■ EXERCISE PROMPT ■
Can you carry on the passage below about inflation and the demand for US dollars, picking up right after its last sentence and leaving the lines that follow it aside?

■ GIVEN TEXT ■

*** Begin section ***

Inflation is measured as an increase in the value of a set bundle of goods between two time periods. The two most common bundles used are the Consumer Price Index (CPI) and the Personal Consumption Expenditures price index (PCE). Both show relatively similar trends in inflation but each has different weights for different goods and CPI excludes expenditures that are not paid directly by the consumer while PCE includes them (i.e. medical insurance provided by employer or Medicare/Medicaid; Cleveland Fed). Furthermore, the CPI tends to report higher inflation than the PCE (Worth noting, the Federal Reserve uses the PCE as its target for inflation). Below are graphs for both the PCE and CPI over the past decade, trimmed mean PCE data is from the Dallas Fed and is up until June of 2020 while CPI data (or more specifically CPI-U data) is from the Bureau of Labor Statistics and is up until July 2020.
Back to what happened?
So why, six months after the largest Federal Reserve stimulus package ever, has the US not seen a spike in inflation? The answer lies in the demand for US dollars. When the pandemic hit we saw one of the largest drops in the stock market since Black Monday and a sudden massive increase in unemployment. Furthermore, individuals were no longer going out to restaurants and stores. In economics, this decrease in demand amounts to individuals holding on to their money. It is less beneficial to invest and employ than it is to save. Econ 101 teaches us that a decrease in demand leads to lower prices and that’s exactly what happened in the US. The US was, and maybe still is, experiencing deflation.

*** End section ***

■ SUPPLIED MATERIAL ■
*** Begin section ***

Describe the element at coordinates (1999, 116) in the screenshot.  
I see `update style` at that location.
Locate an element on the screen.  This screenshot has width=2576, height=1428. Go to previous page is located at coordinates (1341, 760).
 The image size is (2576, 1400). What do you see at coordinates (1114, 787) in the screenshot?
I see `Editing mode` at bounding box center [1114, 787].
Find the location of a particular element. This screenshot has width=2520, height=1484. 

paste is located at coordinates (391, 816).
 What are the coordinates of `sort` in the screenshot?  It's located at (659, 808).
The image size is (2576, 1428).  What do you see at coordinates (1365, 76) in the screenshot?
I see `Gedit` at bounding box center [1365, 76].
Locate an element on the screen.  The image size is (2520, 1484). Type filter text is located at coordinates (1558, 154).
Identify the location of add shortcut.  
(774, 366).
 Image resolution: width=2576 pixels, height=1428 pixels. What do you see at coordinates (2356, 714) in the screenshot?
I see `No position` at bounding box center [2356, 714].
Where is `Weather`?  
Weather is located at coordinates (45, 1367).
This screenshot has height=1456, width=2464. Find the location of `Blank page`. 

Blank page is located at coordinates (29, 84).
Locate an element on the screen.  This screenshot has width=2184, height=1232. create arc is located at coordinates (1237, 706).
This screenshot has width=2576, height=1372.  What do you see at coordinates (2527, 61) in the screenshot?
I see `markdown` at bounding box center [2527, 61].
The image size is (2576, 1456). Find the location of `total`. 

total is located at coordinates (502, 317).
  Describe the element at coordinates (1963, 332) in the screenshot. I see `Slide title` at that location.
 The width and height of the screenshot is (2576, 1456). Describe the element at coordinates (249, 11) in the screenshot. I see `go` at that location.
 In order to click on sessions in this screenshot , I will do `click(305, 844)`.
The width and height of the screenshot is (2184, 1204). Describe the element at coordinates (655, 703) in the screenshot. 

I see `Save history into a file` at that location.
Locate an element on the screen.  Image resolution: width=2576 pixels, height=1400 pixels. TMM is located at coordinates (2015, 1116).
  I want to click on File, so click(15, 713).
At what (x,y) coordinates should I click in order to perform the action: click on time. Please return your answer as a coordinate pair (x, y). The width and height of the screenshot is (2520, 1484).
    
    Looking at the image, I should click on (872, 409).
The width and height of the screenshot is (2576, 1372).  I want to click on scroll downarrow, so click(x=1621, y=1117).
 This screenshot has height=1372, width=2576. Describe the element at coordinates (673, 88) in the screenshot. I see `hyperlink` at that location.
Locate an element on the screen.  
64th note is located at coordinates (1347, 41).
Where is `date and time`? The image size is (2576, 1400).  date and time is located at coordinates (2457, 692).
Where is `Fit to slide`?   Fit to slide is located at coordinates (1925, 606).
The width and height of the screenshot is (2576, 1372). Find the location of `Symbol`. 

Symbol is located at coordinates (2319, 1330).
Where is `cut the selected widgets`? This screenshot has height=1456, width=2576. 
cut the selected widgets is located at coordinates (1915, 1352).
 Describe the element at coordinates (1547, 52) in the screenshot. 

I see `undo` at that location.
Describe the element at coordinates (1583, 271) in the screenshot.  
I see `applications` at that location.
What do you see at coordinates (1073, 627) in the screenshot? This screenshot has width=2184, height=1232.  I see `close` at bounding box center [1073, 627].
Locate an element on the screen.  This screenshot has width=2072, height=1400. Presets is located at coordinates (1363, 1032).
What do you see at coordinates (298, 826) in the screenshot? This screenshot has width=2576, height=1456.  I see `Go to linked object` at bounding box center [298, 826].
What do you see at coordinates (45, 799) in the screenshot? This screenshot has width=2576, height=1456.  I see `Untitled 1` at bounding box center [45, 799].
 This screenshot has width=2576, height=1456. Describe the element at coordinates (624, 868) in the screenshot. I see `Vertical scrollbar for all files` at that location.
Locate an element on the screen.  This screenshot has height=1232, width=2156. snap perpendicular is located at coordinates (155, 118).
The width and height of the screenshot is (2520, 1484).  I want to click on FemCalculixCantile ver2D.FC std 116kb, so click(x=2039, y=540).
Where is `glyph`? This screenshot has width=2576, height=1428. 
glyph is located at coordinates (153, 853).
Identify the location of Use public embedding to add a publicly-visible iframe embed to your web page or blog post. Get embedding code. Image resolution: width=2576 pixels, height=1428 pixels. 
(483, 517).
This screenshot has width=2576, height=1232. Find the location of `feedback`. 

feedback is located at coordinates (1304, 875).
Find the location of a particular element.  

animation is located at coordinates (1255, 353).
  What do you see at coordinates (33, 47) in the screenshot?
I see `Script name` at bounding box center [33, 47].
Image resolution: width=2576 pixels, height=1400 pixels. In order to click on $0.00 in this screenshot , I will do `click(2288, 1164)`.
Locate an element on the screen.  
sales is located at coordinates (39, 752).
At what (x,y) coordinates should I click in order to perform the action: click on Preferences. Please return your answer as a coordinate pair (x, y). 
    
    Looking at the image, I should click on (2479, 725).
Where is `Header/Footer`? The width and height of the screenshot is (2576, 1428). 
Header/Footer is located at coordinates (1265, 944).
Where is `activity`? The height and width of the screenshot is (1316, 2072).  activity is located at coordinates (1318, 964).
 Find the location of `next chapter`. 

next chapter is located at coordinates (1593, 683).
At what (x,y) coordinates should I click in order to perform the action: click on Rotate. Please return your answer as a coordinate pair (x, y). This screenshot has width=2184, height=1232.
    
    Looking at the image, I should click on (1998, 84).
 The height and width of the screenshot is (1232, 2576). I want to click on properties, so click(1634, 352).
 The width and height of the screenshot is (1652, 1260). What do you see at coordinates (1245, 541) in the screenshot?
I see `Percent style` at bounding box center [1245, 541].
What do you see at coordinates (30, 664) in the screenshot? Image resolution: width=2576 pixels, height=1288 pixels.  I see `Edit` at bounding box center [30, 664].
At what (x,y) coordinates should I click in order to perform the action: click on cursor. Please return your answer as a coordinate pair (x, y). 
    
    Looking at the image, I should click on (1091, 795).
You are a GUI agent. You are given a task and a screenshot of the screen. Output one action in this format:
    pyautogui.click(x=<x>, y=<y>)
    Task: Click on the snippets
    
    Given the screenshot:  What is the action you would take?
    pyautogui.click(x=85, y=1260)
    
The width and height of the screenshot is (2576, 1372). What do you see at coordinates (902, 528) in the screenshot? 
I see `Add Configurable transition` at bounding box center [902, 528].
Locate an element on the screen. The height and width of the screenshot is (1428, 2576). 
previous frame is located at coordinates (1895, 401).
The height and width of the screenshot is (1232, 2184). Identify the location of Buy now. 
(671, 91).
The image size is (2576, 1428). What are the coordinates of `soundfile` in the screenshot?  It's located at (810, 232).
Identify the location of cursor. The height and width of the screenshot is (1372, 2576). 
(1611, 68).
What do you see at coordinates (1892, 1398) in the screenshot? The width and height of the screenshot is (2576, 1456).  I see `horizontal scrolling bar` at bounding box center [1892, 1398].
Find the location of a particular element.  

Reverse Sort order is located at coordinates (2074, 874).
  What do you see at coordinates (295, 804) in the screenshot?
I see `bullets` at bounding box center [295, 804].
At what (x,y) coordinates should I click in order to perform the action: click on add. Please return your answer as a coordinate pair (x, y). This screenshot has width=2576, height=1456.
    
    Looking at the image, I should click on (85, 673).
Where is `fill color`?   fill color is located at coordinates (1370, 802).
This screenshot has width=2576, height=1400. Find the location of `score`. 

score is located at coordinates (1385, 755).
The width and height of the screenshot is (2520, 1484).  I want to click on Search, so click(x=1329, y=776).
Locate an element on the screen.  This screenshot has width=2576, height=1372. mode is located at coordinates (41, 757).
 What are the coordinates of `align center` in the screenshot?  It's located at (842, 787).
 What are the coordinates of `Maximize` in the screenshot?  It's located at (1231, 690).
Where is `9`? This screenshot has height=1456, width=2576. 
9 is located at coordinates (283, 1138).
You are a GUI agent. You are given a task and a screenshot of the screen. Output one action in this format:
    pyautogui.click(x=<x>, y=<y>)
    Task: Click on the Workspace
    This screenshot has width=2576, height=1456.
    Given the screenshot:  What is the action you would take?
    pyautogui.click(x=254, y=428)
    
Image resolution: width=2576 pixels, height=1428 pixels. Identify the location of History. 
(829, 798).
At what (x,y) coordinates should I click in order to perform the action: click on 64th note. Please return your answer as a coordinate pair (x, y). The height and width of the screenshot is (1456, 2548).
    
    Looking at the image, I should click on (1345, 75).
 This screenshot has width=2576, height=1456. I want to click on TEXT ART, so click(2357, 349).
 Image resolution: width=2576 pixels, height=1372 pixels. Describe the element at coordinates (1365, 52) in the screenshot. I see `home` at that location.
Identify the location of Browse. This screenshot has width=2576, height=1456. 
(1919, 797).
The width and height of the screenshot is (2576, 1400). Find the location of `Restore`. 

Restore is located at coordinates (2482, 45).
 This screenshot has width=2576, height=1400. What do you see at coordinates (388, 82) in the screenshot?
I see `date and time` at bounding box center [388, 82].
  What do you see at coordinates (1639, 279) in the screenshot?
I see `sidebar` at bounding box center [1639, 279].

*** End section ***

■ EXERCISE RESPONSE ■
Deflation, or an increase in the demand for the US dollar (as opposed to goods or assets), offsets any short term inflationary effects from the Fed’s $2.3 trillion dollar stimulus package. What about in the long run? Surely with an extra $2.3 Trillion dollars in the US financial system prices must increase, right? This is not necessarily true. It is still unknown when the COVID-19 pandemic will pass and individuals will be less hesitant to save and more willing to spend. Furthermore, since the crisis, the Federal Reserve’s balance sheet has ballooned from around $4 trillion dollars to over $7 trillion dollars. As the securities in the Fed’s balance sheet mature, money will slowly be removed from the US economy, decreasing the money supply and reducing the chance of inflation. Results could be similar to the aftermath of the 2008 financial crisis, where quantitative easing was not followed by high levels of inflation. Not everyone is as optimistic, however, as Morgan Stanley’s chief economist Chetan Ahya was quoted saying, “We see the threat of inflation emerging from 2022 and think that inflation will be higher and overshoot the central banks’ targets in this cycle. This poses a new risk to the business cycle, and future expansions could also be shorter.” The long term inflation effects of the Federal Reserve’s stimulus plan are yet to be completely discovered, but there is more complexity to understanding the results than one would expect.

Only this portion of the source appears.